ПРЕДИСЛОВИЕ.
Настоящая книга представлена была в качестве диссертации на степень доктора богословских наук в моей alma mater — Православном Богословском Институте в Париже. На защите ее 2–го июля 1959 г. оппонентами выступали профессора Института о. Николай Афанасьев и о. Иоанн Мейендорф. Их существенное согласие со мной, при расхождениях в ряде частных вопросов, имело для меня исключительно важное и радостное значение. Ибо выводы, к которым я пришел, дались мне не легко и не сразу. Я позволю себе привести здесь выдержки из речи, произнесенной мною перед защитой.

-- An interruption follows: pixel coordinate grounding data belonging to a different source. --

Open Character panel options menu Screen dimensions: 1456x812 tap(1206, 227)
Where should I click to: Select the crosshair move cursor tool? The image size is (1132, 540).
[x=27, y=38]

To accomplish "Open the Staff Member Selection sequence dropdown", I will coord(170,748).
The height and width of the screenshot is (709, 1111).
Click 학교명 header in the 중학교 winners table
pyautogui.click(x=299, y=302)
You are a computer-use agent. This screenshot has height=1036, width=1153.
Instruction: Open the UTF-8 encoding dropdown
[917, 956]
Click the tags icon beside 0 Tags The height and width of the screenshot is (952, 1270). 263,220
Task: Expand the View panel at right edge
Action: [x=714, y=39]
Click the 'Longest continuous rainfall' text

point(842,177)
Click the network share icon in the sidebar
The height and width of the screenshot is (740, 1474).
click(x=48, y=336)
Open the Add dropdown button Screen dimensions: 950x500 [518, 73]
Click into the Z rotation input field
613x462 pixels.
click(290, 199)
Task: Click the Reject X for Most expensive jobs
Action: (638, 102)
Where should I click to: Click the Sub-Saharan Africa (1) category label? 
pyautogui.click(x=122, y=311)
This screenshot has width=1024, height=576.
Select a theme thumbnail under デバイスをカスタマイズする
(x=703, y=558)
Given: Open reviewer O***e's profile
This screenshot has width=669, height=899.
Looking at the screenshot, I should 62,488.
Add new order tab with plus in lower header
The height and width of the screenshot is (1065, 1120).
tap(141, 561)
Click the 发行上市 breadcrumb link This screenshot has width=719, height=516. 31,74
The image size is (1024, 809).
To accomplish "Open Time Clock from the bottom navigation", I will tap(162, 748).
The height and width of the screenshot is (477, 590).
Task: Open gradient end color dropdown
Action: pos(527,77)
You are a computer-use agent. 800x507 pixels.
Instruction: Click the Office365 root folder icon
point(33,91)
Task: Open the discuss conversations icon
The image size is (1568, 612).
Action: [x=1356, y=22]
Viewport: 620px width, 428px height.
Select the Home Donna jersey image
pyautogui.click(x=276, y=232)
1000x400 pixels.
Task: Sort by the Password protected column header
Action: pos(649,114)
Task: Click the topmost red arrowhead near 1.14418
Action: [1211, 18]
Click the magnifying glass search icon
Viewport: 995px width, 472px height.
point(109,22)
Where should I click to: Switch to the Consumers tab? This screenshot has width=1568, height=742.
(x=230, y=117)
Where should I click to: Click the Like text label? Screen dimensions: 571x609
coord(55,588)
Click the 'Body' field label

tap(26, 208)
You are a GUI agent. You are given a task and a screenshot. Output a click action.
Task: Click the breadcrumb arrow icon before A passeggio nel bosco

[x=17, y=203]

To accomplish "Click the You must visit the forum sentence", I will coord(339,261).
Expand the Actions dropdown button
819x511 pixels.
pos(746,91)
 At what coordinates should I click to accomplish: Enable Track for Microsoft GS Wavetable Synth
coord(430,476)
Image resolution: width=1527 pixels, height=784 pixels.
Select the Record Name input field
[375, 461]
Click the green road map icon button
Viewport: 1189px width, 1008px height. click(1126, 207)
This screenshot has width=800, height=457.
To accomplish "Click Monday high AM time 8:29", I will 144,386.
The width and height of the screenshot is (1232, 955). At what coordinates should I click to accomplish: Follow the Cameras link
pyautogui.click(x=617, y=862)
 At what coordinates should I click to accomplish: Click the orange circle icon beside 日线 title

«…Я хотел бы, чтобы была понята та богословская и духовная перспектива, в которой написана эта книга. Я ясно сознаю, что в ней я касаюсь той сферы церковной жизни, которая в силу разных причин молчаливо признавалась неприкосновенной, защищенной своего рода «табу» — во всяком случае в Православной Церкви. Это сфера богослужения, литургической жизни, литургического опыта. Табу это восходит, если я не ошибаюсь, к митрополиту Филарету. Великий московский святитель, очевидно, ясно сознавал всю потенциально неограниченную силу аввакумовства в церковной среде, когда рекомендовал не прикасаться критически–богословствующему разуму к области церковного культа. Наше богословие до сих пор строго соблюдало это «табу». Каковы бы ни были его дерзновения в других областях, как широко ни пользовалось бы оно свободной, религиозно–вдохновенной критикой — этим неотъемлемым условием всякого богословского развития, дерзновение и критика останавливались у священного порога храма, замолкали при первых словах извечно совершающейся в нем литургической мистерии. «Удобее молчание» — и к этому молчанию призывало как чувство благоговения, сознание что здесь — «святое святых» Православия, так и мудрость житейская, знавшая, что прикасаться к сфере богослужения небезопасно, ибо в ней вся сила народной любви, народного благочестия, вся священная инерция религиозного чувства, уже давно скинувшего с себя опеку богословского анализа и оценки.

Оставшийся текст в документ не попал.